Stored data entries:
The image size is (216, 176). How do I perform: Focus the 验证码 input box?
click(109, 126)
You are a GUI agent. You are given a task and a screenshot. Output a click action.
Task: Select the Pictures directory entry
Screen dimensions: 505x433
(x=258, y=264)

__PROBLEM STATEMENT__: Output must be limited to the lines beginning with the one that contains "Task: Select the Pictures directory entry" and ending with the last line of the entries, reproduced exactly.

__RESPONSE BELOW__:
Task: Select the Pictures directory entry
Screen dimensions: 505x433
(x=258, y=264)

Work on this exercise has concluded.